● **Supplied text**
- 2-Minute Article
- Dec 13, 2017
A Vital Trip Checklist for Worry-free Travel
Planning a big trip? With these 7 tips in mind, you can rest easy during travels by safeguarding personal information and protecting your finances.
1. Avoid a credit freeze
Notify credit card companies of travel dates and destinations. This ensures that out-of-town transactions aren’t declined. To thwart fraud, financial institutions commonly deny charges from an unexpected location. That could trigger an account freeze until the bank verifies your identity and confirms that purchases are legitimate.
2. Charge most purchases
Use credit cards more than debit or cash. Under federal law, liability for unauthorized charges tops out at $50. Most all major credit cards, however, have zero-liability policies, meaning the card holder won't pay anything if one is lost or stolen. Debit cards don’t always share the same level of protection.
3. Carry only essentials
Unpack your wallet or purse. Never carry Social Security cards, checkbooks, or bank statements on a trip. And before leaving a hotel room, pare down the contents even further and lock important items in the hotel safe. Aim to carry only a credit card and the day’s spending money.
4. Lock down your data
Password-protect your devices. People frequently travel with multiple devices: smartphone, tablet, and laptop. Select the most secure settings and set up a passcode and PIN to lock these devices against unauthorized users, which also automatically encrypts data on newer models.

● **Data for analysis**
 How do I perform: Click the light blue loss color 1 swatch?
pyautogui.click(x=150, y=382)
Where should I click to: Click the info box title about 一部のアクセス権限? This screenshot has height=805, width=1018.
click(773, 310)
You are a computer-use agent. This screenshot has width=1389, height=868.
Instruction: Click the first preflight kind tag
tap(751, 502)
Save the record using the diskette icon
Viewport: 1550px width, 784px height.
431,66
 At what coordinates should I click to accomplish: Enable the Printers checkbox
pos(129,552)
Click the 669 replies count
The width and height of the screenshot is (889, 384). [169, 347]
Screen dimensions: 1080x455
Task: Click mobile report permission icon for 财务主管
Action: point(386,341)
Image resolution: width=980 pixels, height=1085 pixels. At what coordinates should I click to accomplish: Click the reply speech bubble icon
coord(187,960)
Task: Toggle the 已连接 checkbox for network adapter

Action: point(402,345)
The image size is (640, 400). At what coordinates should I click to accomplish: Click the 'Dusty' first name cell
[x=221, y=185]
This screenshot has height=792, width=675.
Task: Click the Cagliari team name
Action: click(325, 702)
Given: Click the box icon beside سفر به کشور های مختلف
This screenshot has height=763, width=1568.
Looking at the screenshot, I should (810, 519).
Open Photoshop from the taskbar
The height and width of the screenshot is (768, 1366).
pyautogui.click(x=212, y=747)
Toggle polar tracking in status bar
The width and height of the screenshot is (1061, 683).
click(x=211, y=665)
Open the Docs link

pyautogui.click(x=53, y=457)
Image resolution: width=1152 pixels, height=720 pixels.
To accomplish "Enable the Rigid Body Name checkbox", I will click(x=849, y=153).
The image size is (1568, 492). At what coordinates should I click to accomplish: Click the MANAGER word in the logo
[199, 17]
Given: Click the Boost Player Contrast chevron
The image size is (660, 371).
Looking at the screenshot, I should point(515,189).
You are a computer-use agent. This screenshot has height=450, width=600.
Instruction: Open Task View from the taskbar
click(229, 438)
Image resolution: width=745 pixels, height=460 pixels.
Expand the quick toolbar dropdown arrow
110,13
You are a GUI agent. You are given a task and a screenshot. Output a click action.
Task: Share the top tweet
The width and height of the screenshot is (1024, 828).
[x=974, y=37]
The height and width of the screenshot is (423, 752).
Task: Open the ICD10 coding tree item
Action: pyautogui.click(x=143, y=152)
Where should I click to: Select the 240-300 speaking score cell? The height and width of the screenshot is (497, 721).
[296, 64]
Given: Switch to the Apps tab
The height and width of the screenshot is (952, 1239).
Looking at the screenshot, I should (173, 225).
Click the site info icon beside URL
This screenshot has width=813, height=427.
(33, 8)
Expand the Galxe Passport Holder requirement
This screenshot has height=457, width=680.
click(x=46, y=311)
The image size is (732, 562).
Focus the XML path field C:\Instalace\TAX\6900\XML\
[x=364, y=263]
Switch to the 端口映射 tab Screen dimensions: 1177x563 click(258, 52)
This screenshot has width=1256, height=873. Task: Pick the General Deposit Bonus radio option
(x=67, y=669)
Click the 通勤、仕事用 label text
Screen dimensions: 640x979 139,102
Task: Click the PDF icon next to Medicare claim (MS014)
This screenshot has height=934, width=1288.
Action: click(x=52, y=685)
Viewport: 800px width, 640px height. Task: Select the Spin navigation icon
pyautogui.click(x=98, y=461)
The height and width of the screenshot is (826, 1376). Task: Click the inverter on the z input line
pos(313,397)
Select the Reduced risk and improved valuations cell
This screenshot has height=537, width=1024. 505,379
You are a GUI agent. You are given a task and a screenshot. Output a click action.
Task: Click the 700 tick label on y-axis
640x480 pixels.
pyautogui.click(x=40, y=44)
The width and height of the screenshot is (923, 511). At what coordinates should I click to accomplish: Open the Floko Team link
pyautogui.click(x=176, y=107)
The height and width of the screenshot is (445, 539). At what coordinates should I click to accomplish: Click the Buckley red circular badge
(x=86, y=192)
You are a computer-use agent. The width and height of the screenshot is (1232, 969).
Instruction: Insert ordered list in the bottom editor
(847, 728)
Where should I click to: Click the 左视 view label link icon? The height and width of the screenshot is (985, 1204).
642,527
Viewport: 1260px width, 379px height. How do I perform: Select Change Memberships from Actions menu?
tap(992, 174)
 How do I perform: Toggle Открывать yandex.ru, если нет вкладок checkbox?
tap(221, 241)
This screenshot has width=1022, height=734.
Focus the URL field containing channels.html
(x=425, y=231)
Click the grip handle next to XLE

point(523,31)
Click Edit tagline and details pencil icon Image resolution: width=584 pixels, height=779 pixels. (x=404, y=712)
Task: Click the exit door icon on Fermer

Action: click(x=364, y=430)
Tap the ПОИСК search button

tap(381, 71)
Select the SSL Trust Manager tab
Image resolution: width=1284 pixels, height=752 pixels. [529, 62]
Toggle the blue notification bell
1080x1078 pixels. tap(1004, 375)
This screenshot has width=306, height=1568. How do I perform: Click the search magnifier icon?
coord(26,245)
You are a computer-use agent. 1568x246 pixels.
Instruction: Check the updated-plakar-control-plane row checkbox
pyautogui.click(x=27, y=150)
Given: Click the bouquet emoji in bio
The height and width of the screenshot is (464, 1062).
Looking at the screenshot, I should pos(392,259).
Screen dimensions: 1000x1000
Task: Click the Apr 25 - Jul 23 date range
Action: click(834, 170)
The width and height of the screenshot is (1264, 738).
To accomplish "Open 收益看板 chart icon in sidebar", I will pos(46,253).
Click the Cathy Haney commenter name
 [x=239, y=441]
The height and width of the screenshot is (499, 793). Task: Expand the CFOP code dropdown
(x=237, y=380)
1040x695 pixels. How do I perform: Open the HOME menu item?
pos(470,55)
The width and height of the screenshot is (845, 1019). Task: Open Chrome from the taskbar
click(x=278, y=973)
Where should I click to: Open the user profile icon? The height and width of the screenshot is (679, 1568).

● **Problem requirements**
According to the travel checklist, what is the most a person can owe for unauthorized credit card charges under federal law?

● **Your solution**
$50.